# Multi quote replies



## Trithor (Jun 17, 2013)

How do you put multiple quotes into a single reply to reply to them? The only way I can do it is to reply to each comment in a multiple of replies. I have seen others reply to a number of quotes within a single reply.? ??


----------



## NYEric (Jun 17, 2013)

click on the multi-quote button "+ until the last one you want to quote, then use the single "quote" button.


----------



## Trithor (Jun 17, 2013)

Thanks Eric, will give it a try.


----------



## Trithor (Jun 17, 2013)

Eric, thanks, I see now how it works. Thank you.


----------



## NYEric (Jun 17, 2013)

OK, have fun.


----------



## Ozpaph (Jun 18, 2013)

I'm going to need step by steps, sorry.


----------



## SlipperKing (Jun 18, 2013)

NYEric said:


> OK, have fun.





Ozpaph said:


> I'm going to need step by steps, sorry.



Click on the icon with the " on it first (and for all you want a reply for) then finally click the word "Quote"


----------



## NYEric (Jun 18, 2013)

it's " "+ ".


----------



## Trithor (Jun 18, 2013)

NYEric said:


> OK, have fun.





Ozpaph said:


> I'm going to need step by steps, sorry.





NYEric said:


> it's " "+ ".



Hey presto! it works


----------



## Stone (Jun 19, 2013)

Hah! how about that.
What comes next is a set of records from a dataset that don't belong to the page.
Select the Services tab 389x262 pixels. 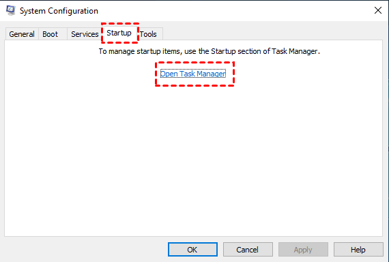click(85, 34)
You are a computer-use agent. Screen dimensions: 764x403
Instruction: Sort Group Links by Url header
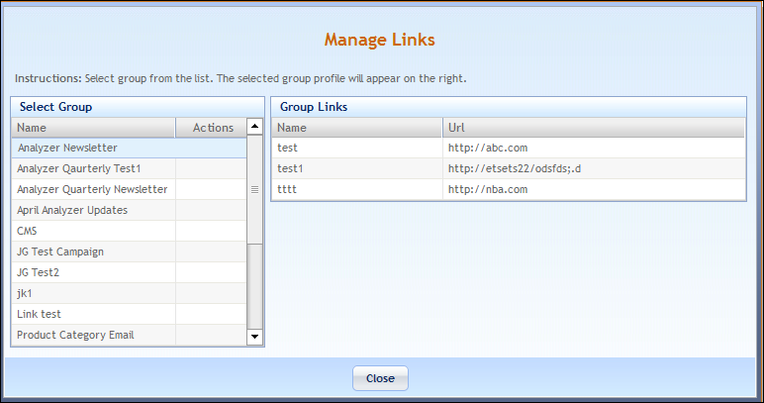coord(594,128)
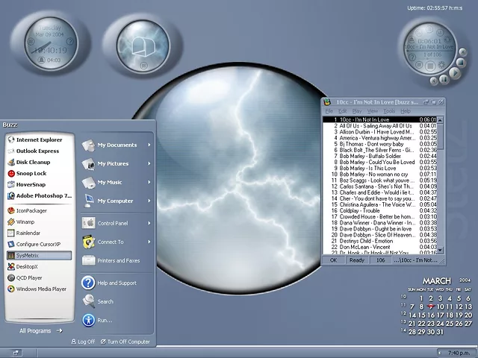The image size is (478, 358).
Task: Click Turn Off Computer
Action: point(124,342)
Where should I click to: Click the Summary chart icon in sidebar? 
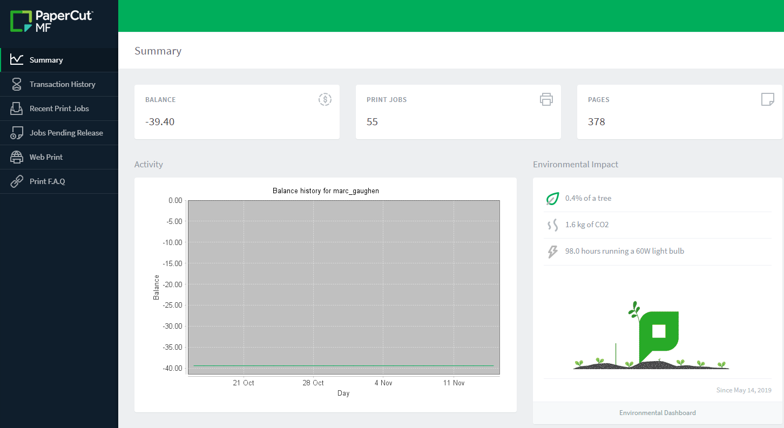point(17,60)
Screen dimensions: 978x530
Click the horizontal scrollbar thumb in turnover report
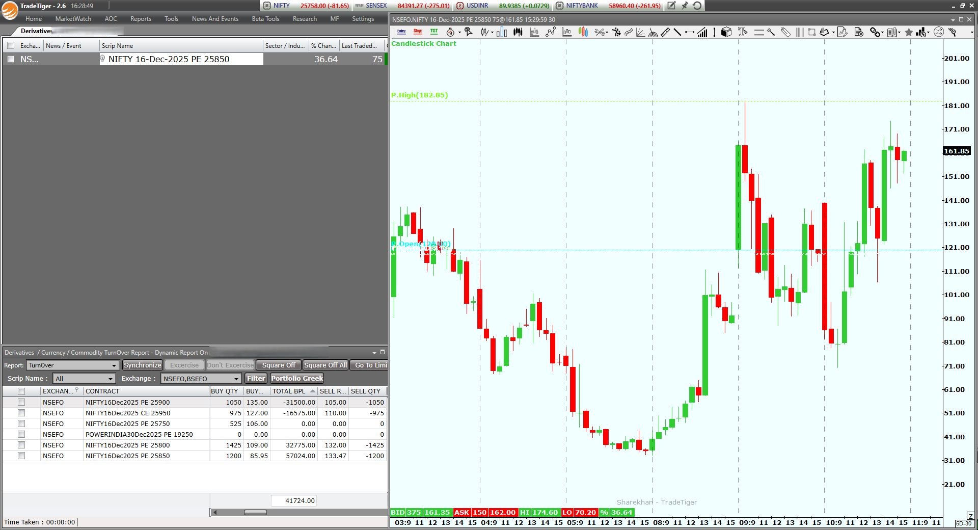(x=255, y=512)
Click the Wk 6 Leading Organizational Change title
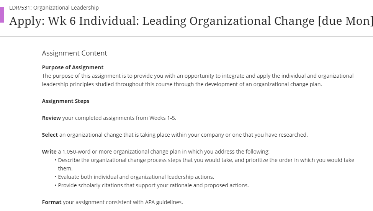The image size is (373, 211). [x=191, y=21]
I gotta learn that


----------



## cnycharles (Jun 19, 2013)

ah....


----------



## SlipperKing (Jun 19, 2013)

So it is possible to teach an old dog a new trick!


----------



## cnycharles (Jun 19, 2013)

SlipperKing said:


> So it is possible to teach an old dog a new trick!



 c'mon Rick, you're not that old! :rollhappy:
('course you were probably talking about me...  )


----------



## Trithor (Jun 19, 2013)

I am pleased to see that there are others who did not know how it worked either. (I was considering asking the question under an alias!)


----------